The U.S. and France in the Sahel
The United States is linked with Sahel nations via the TSCTI (Trans Sahara Counterterrorism Partnership). One of the hallmarks of this effort is Operation Flintlock which is an annual military exercise the U.S. conducts with its African partners. Another avenue for cooperation appeared in early 2019 when Washington reached a deal to accept Burkina Faso into the National Guard’s State Partnership Program. This is a program which pairs countries with U.S. National Guard units instead of front line combat units. This method is considered to be more cost-effective than having regular units conduct the training. Whether or not this program is expanded to the other states in the region is yet to be determined.
As for other military deployments, the United States also maintains a military presence, which includes unmanned aerial vehicles, in Niger. There are also small detachments of U.S. Special Forces in Burkina Faso, Chad, Mali, Mauritania, and Niger. According to former Secretary of Defense James Mattis, there were at least 1,000 troops in Nigeria, Niger, and Mali during his tenure in office. Nevertheless, there are concerns that the Trump administration may decide to reduce its presence in this region in order to divert troops elsewhere to deal with other emerging threats.
Moreover, as these states are also former French colonies, they have close ties with Paris as well. France commenced its military activities in the region via Operation Barkhane in 2014, and according to the BBC, there are approximately 4,500 French troops in the region, helping Sahel troops and the UN Mission in Mali (MINUSMA).

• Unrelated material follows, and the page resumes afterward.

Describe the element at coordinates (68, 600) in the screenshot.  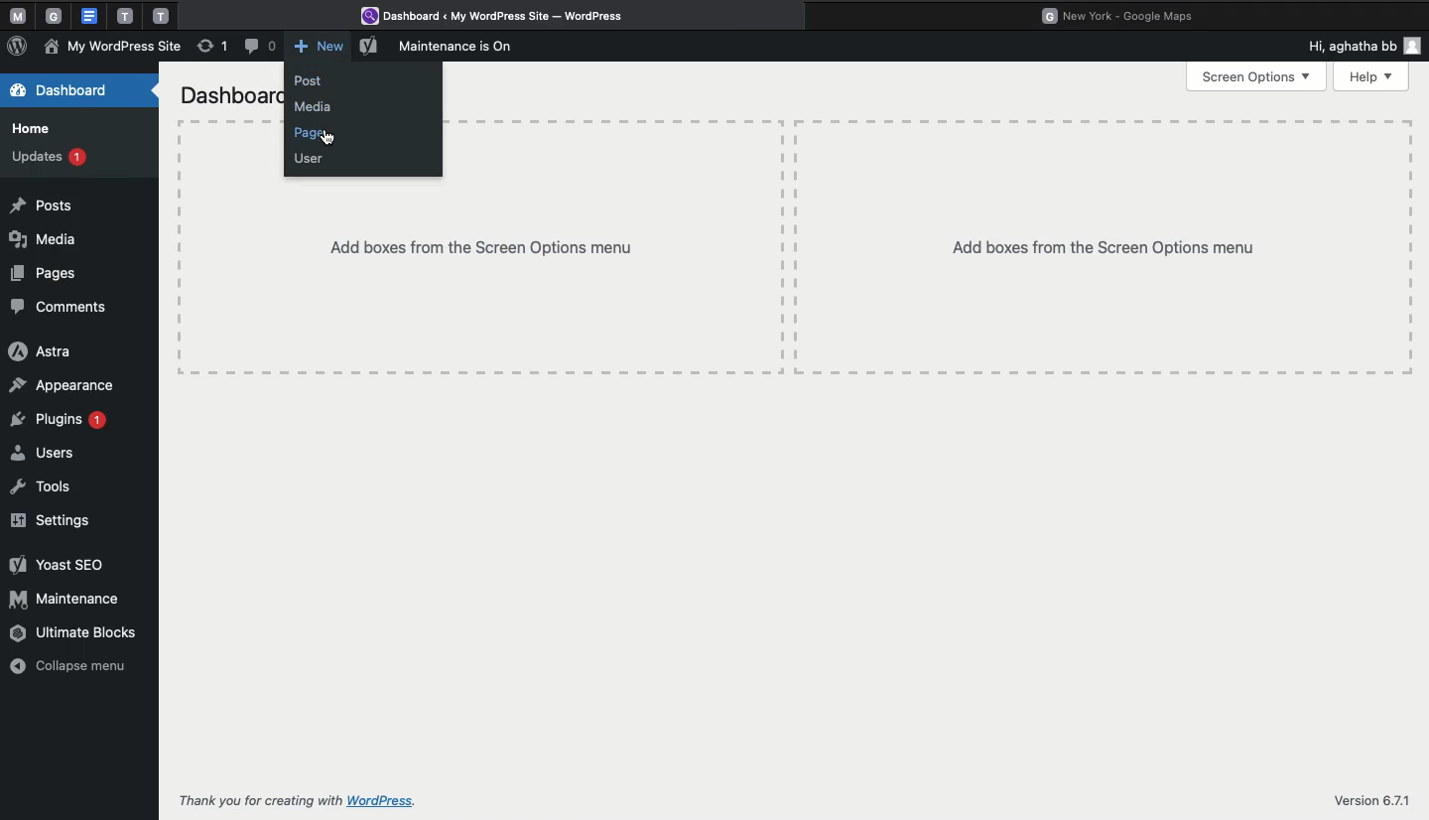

Africa is a dynamic continent where, tragically, there is a long list of security threats that affect and torment local populations. For every positive story, such as Eritrea and Ethiopia improving bilateral ties, we hear about new security challenges, which are lately focused on the Sahel region (not that violence and the Ebola outbreak in the Democratic Republic of the Congo is any less tragic). In this scenario, extra-regional actors, from the U.S. to China, to a former colonial power like France, continue to have an active presence in Africa. The Russian Federation is a relative newcomer to this region, the USSR’s ties with Africa during the Cold War notwithstanding. However, Moscow is making up lost ground by increasing weapons sales, deploying private defense companies and also organizing a major economic summit to promote trade and investment.
Out of this conglomerate of geopolitical and domestic factors, extra-regional actors and ongoing challenges, whether they be security-related or political, analysts should pay particular attention to the Sahel region, particularly Burkina Faso, Chad, Mali, Mauritania, and Niger, as these governments are bearing the brunt of the consequences of instability in Libya and elsewhere.
The views expressed in this article are those of the authors alone and do not necessarily reflect those of any institutions with which the authors are associated.